Ollama — Setup
Local LLM inference engine. Runs natively (systemd service) on a dedicated Debian LXC (107). Listens on
0.0.0.0:11434so other hosts and Docker containers can reach it.
Infrastructure
| Host | LXC ID | Internal | CPU | RAM | Disk |
|---|---|---|---|---|---|
| Debian LXC | 107 | 192.168.1.107:11434 | 4 cores | 32 GiB | 450 GiB (sde → ollama-disk) |
No public URL — not exposed through Caddy.
Observability
Logs
Ollama logs are written to /var/log/ollama.log on LXC 107 (systemd service). Logs are collected via Grafana Alloy and shipped to Loki.
| Query | Purpose |
|---|---|
{job="ollama"} |
All Ollama logs |
{job="ollama"} \|= "error" |
Errors only |
{job="ollama"} \|= "model" |
Model loading/inference |
Access: Grafana → Explore → Loki → Enter query
Metrics
Ollama exports Prometheus metrics at http://192.168.1.107:11434/api/metrics.
| Metric | PromQL | Purpose |
|---|---|---|
| Inference requests | rate(ollama_eval_count[5m]) |
Request throughput |
| Tokens generated | rate(ollama_tokens_predicted[5m]) |
Token generation rate |
| Model load time | ollama_load_duration_seconds |
Model performance |
Access: Add scrape target to Prometheus config, then: Grafana → Explore → Prometheus → Enter query
IaC
| Artifact | Path |
|---|---|
| Playbook | ansible/playbooks/ollama.yml |
| Workflow | .forgejo/workflows/ollama.yml |
The playbook manages the full lifecycle:
1. Formats /dev/sde as ext4, mounts at /mnt/pve/ollama-disk, registers as Proxmox dir storage (ollama-disk)
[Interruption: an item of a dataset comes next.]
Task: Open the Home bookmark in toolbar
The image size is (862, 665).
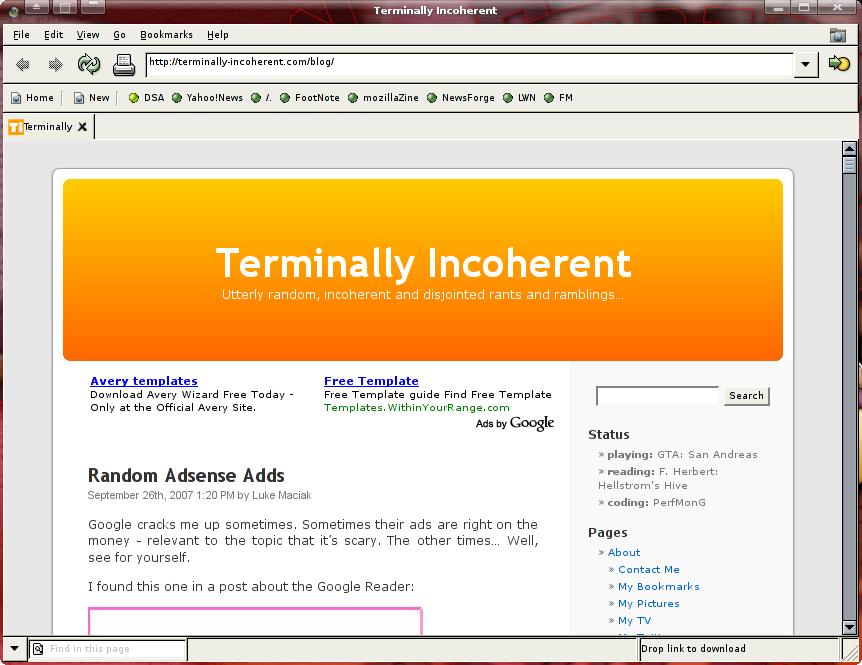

2. Destroys the old LXC 107 (if rootfs is not on ollama-disk) and creates a fresh one with the correct specs
3. Injects the runner's SSH key via pct exec so Ansible can connect
4. Installs and configures Ollama, then pulls all models
Re-running the playbook is safe — each step is idempotent.
Storage
| Device | Mount (host) | Proxmox storage | LXC rootfs size |
|---|---|---|---|
/dev/sde (466 GiB) |
/mnt/pve/ollama-disk |
ollama-disk (dir) |
450 GiB |
Currently configured models
| Model | Tag | Size |
|---|---|---|
| Llama 2 34B Q4 | llama2:34b-chat-q4_0 |
~20 GiB |
| Mistral 7B Q4 | mistral:7b-instruct-v0.3-q4_0 |
~5 GiB |
| Mistral-NeMo 12B | mistral-nemo |
~7 GiB |
| Phi 3.5 | phi3.5 |
~3.8 GiB |
| Code Llama 34B Q4 | codellama:34b-instruct-q4_0 |
~20 GiB |
| DeepSeek R1 32B | deepseek-r1:32b |
~19 GiB |
| Qwen 2.5 Coder 32B | qwen2.5-coder:32b |
~19 GiB |
Total: ~94 GiB. Disk has ~350 GiB headroom for additional models.
Unresolved model requests
These were requested but have no standard Ollama library tag:
- Mistral 34B Q4 — Mistral AI does not publish a 34B dense model. The MoE equivalent is
mixtral:8x7b-instruct-v0.1-q4_K_M(~26 GiB). Add to the playbook once confirmed. - Neural Chat 34B Q4 — Intel's
neural-chaton Ollama is 7B only. No 34B version exists. Add custom tag if sourced elsewhere.